(Raw records)
☆ ☆ ☆ ☆

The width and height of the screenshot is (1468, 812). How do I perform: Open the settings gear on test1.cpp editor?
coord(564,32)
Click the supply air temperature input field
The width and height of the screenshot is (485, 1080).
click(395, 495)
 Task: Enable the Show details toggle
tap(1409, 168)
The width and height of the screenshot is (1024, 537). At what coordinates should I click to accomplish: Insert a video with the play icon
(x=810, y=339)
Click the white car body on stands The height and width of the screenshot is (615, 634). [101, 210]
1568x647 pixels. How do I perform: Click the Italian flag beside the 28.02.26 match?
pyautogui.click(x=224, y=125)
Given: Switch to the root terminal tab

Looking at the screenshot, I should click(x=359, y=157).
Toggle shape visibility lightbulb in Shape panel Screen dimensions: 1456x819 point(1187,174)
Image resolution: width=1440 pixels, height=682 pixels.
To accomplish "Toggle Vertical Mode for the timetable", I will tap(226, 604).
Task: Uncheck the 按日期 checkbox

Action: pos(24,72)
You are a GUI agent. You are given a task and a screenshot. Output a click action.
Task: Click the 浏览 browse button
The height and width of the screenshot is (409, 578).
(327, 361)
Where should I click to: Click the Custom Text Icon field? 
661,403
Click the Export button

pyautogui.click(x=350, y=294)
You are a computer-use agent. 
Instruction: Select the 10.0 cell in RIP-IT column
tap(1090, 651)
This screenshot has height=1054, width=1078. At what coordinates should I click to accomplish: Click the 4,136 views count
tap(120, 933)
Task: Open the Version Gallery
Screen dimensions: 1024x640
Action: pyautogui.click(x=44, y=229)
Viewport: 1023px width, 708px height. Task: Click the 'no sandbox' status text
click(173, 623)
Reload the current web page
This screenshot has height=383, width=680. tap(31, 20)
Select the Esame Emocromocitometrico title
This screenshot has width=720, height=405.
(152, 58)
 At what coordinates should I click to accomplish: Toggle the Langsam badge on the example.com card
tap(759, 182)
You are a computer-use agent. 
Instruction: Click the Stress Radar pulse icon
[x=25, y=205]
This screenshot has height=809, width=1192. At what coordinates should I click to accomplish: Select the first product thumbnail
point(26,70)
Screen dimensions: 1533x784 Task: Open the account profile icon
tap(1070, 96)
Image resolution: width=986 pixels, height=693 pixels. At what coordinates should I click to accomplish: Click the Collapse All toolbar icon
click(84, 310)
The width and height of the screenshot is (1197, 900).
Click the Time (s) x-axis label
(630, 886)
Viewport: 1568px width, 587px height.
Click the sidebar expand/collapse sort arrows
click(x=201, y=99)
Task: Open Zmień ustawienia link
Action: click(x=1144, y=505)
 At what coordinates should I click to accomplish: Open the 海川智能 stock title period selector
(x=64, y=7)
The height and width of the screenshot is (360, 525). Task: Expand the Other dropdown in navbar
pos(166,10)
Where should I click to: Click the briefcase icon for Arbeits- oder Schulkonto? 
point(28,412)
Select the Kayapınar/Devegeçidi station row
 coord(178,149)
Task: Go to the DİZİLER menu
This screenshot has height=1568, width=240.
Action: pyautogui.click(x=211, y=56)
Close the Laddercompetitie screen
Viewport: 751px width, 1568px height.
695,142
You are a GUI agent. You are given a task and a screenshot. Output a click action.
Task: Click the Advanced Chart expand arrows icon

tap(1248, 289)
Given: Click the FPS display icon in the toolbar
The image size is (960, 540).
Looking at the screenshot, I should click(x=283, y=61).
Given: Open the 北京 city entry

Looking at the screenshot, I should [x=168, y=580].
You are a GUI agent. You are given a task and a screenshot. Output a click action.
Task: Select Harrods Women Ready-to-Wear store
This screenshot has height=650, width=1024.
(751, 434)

☆ ☆ ☆ ☆

The problem: Please copy out all of the records above, keeping every line unchanged.

Full solution:
The width and height of the screenshot is (1468, 812). How do I perform: Open the settings gear on test1.cpp editor?
coord(564,32)
Click the supply air temperature input field
The width and height of the screenshot is (485, 1080).
click(395, 495)
 Task: Enable the Show details toggle
tap(1409, 168)
The width and height of the screenshot is (1024, 537). At what coordinates should I click to accomplish: Insert a video with the play icon
(x=810, y=339)
Click the white car body on stands The height and width of the screenshot is (615, 634). [101, 210]
1568x647 pixels. How do I perform: Click the Italian flag beside the 28.02.26 match?
pyautogui.click(x=224, y=125)
Given: Switch to the root terminal tab

Looking at the screenshot, I should click(x=359, y=157).
Toggle shape visibility lightbulb in Shape panel Screen dimensions: 1456x819 point(1187,174)
Image resolution: width=1440 pixels, height=682 pixels.
To accomplish "Toggle Vertical Mode for the timetable", I will tap(226, 604).
Task: Uncheck the 按日期 checkbox

Action: pos(24,72)
You are a GUI agent. You are given a task and a screenshot. Output a click action.
Task: Click the 浏览 browse button
The height and width of the screenshot is (409, 578).
(327, 361)
Where should I click to: Click the Custom Text Icon field? 
661,403
Click the Export button

pyautogui.click(x=350, y=294)
You are a computer-use agent. 
Instruction: Select the 10.0 cell in RIP-IT column
tap(1090, 651)
This screenshot has height=1054, width=1078. At what coordinates should I click to accomplish: Click the 4,136 views count
tap(120, 933)
Task: Open the Version Gallery
Screen dimensions: 1024x640
Action: pyautogui.click(x=44, y=229)
Viewport: 1023px width, 708px height. Task: Click the 'no sandbox' status text
click(173, 623)
Reload the current web page
This screenshot has height=383, width=680. tap(31, 20)
Select the Esame Emocromocitometrico title
This screenshot has width=720, height=405.
(152, 58)
 At what coordinates should I click to accomplish: Toggle the Langsam badge on the example.com card
tap(759, 182)
You are a computer-use agent. 
Instruction: Click the Stress Radar pulse icon
[x=25, y=205]
This screenshot has height=809, width=1192. At what coordinates should I click to accomplish: Select the first product thumbnail
point(26,70)
Screen dimensions: 1533x784 Task: Open the account profile icon
tap(1070, 96)
Image resolution: width=986 pixels, height=693 pixels. At what coordinates should I click to accomplish: Click the Collapse All toolbar icon
click(84, 310)
The width and height of the screenshot is (1197, 900).
Click the Time (s) x-axis label
(630, 886)
Viewport: 1568px width, 587px height.
Click the sidebar expand/collapse sort arrows
click(x=201, y=99)
Task: Open Zmień ustawienia link
Action: click(x=1144, y=505)
 At what coordinates should I click to accomplish: Open the 海川智能 stock title period selector
(x=64, y=7)
The height and width of the screenshot is (360, 525). Task: Expand the Other dropdown in navbar
pos(166,10)
Where should I click to: Click the briefcase icon for Arbeits- oder Schulkonto? 
point(28,412)
Select the Kayapınar/Devegeçidi station row
 coord(178,149)
Task: Go to the DİZİLER menu
This screenshot has height=1568, width=240.
Action: pyautogui.click(x=211, y=56)
Close the Laddercompetitie screen
Viewport: 751px width, 1568px height.
695,142
You are a GUI agent. You are given a task and a screenshot. Output a click action.
Task: Click the Advanced Chart expand arrows icon

tap(1248, 289)
Given: Click the FPS display icon in the toolbar
The image size is (960, 540).
Looking at the screenshot, I should click(x=283, y=61).
Given: Open the 北京 city entry

Looking at the screenshot, I should [x=168, y=580].
You are a GUI agent. You are given a task and a screenshot. Output a click action.
Task: Select Harrods Women Ready-to-Wear store
This screenshot has height=650, width=1024.
(751, 434)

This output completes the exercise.